López-Gatell, el neoliberalismo y el tigre Toño


Por: Iván Arrazola Cortés @ivarrcor Publicado en ContraRéplica


Los asistentes esperan expectantes el discurso del subsecretario en la 75 Asamblea Mundial de la Salud en Ginebra, seguramente lo que tiene que decir el zar de la estrategia para combatir el COVID-19 en México será un gran aporte, una gran lección para el control de las pandemias en el futuro. En poco más de cinco minutos López-Gatell le explicará al mundo su visión de lo que aprendió durante la crisis sanitaria y el legado de su gestión.

Seguro de educar conciencias, el funcionario da muestra de sus conocimientos, señala “La enorme carga de enfermedades crónicas no transmisibles resultantes de estilos de vida individuales y colectivos que propició el neoliberalismo son el mayor factor de riesgo asociado con el COVID grave”, como si se tratara de un verdadero hallazgo, el subsecretario descubre la clave de todos los males, el neoliberalismo, que está detrás de los problemas de obesidad, diabetes o de la insuficiencia renal que padecen millones de mexicanos.

Poco dirá sobre su franca incapacidad para comunicar a millones de mexicanos que lo escucharon día con día en sus conferencias vespertinas, que tenían que usar cubrebocas, total no estaba asociado que el uso del cubrebocas detuviera los contagios expresó el sabio funcionario, por eso ni el presidente ni su gabinete usaban cubrebocas o bozal como les gustaba llamar dentro del gabinete al instrumento que ayudó a salvar millones de vidas. Tal vez a López-Gatell le faltó tiempo para informar que patentarían el tratamiento que le funcionó tan bien al presidente consistente en “mucha agua, paracetamol, miel y caricias”.

Pero el funcionario apenas entraba en calor, en otro de los momentos brillantes de su intervención, dará clases de alta dirección al señalar “el neoliberalismo, como doctrina y como sistema, se ha justificado con el dogma de que el sector privado es invariablemente más eficiente que el público”. Eso debe de ser cierto, el presidente prometió un sistema de salud como el de Dinamarca, pero el neoliberalismo se lo impidió.

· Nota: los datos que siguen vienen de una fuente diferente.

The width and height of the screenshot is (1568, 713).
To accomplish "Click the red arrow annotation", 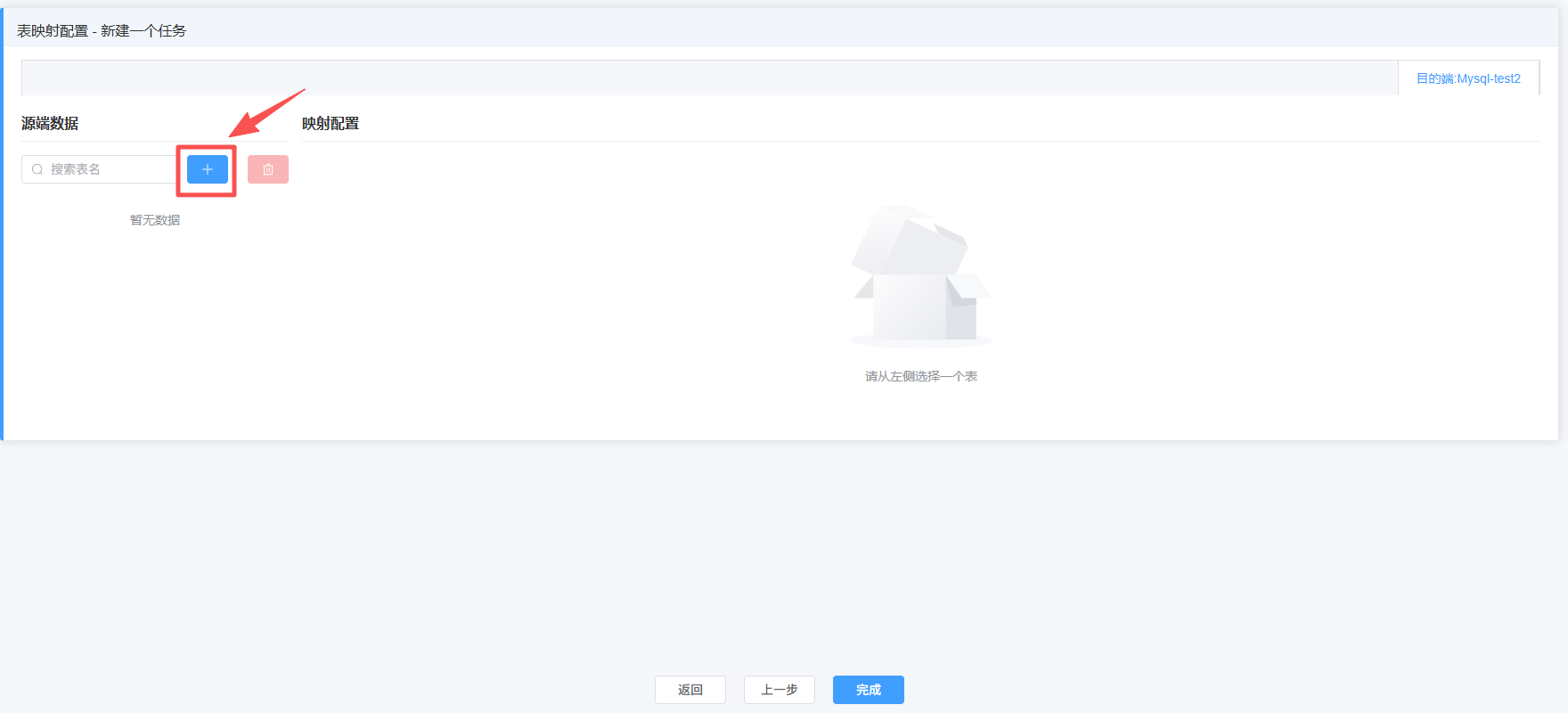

Como ejemplo de buenas intenciones con malos resultados se encuentra el INSABI, institución que sustituyó al Seguro Popular, que no tenía ninguna de las dos cosas según el presidente, el Seguro Popular se encargaba de dar servicios de salud a más de 52 millones de personas que no tenían seguro social. La buena noticia fue que se creó el INSABI, la mala es que no funcionó, el nuevo sistema incrementó las cuotas que tenían que pagar los derechohabientes por el servicio y generó una de las crisis más severas en escasez de medicamentos y atención médica, donde seguramente el FMI o la OMC estuvieron detrás para boicotear la noble iniciativa presidencial.

Pero el médico con alma de educador, caracterizado por su humildad, tal vez no quiso revelar que él fue el autor o inspiró esa brillante campaña publicitaria en donde un grupo de verduras y jugos compite contra el Atlético Chatarra y al final el Club del Antojo Saludable siempre se impone, dicha campaña muestra las bondades de promover la alimentación saludable. El mensaje es claro, atiéndete a ti mismo y deja a las instituciones de salud en paz, finalmente hay cierto tufo neoliberal en la publicidad, aunque lo importante es educar al pueblo.

Para rematar y cerrar su participación con broche de oro señaló “el gobierno de México está empeñado en separar el poder público del poder económico, así como acabar con la corrupción estructural”, en síntesis, no hay que pensar demasiado que en México se perdieron más de 600 mil vidas y que ocupa el quinto lugar entre los países con más muertes por COVID, ni el primer lugar de trabajadores de la salud que han perdido la vida atendiendo esta enfermedad, para el subsecretario hay que atender los temas realmente importantes, solo que las cosas no están saliendo como pensaba, México cayó diez lugares en la lucha contra la corrupción en tan solo tres años, según la organización Transparencia Internacional al pasar del lugar 124 al 134, lo que es indicativo que llevará más tiempo erradicar el problema.

Posiblemente cuando se tenga que revisar que fue lo que salió mal por el tema del COVID, tendremos que voltear a ver al Tigre Toño y al Osito Bimbo y culparlos a ellos, de lo demás ni hablar, el brillante funcionario hizo todo lo que estuvo a su alcance. Paradójicamente lo que más dice despreciar López-Gatell que es el neoliberalismo, ha sido el sello distintivo de esta administración, el retiro del Estado en los momentos más críticos de la pandemia. Lo que seguramente no aceptará López-Gatell ni en Ginebra ni en ningún otro lugar es su responsabilidad ante el mal manejo de la pandemia, ni la zalamería a la figura presidencial que le redituará en una buena posición política en el futuro.